**Exercise brief:** Copy out each line below in which the string "computer" appears.

**Given entries:**
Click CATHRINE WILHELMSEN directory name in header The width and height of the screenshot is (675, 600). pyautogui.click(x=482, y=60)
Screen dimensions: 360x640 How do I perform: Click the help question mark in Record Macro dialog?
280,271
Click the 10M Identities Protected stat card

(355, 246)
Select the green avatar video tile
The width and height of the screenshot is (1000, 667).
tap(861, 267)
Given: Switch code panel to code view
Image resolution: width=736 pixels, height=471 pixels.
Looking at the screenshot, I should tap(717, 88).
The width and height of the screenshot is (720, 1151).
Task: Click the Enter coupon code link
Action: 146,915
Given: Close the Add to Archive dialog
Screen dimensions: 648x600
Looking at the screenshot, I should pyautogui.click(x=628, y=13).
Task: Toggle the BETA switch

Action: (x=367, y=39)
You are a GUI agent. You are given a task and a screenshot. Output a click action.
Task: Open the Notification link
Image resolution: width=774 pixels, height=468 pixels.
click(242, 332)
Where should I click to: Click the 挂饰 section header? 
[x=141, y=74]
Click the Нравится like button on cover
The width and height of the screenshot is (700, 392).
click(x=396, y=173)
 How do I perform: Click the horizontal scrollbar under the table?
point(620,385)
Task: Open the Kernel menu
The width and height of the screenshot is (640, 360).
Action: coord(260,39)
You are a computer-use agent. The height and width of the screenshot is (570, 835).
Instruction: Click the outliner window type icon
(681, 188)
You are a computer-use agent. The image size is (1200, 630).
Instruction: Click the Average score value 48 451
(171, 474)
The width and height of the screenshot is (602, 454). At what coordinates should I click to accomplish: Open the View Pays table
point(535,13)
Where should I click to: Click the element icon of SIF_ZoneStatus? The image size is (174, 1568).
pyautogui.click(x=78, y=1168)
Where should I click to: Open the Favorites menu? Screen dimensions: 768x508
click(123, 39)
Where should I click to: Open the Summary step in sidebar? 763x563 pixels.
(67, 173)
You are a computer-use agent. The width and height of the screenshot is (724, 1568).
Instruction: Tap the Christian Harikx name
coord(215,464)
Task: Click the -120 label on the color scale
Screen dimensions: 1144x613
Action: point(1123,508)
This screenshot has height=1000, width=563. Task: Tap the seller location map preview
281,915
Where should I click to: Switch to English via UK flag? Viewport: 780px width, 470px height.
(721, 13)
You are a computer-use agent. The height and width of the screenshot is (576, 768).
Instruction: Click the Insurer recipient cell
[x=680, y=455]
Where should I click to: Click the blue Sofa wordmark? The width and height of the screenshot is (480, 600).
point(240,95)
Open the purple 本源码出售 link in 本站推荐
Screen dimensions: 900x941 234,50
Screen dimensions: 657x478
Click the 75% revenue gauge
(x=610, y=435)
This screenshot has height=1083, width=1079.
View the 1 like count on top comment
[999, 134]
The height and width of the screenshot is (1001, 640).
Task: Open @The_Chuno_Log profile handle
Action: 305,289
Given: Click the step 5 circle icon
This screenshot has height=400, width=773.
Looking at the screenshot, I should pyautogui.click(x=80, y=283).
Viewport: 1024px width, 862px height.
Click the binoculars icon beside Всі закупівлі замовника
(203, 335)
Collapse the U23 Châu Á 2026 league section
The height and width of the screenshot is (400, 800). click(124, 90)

**Exercise output:**
You are a computer-use agent. The height and width of the screenshot is (570, 835).
You are a computer-use agent. The image size is (1200, 630).
You are a computer-use agent. The width and height of the screenshot is (724, 1568).
You are a computer-use agent. The height and width of the screenshot is (576, 768).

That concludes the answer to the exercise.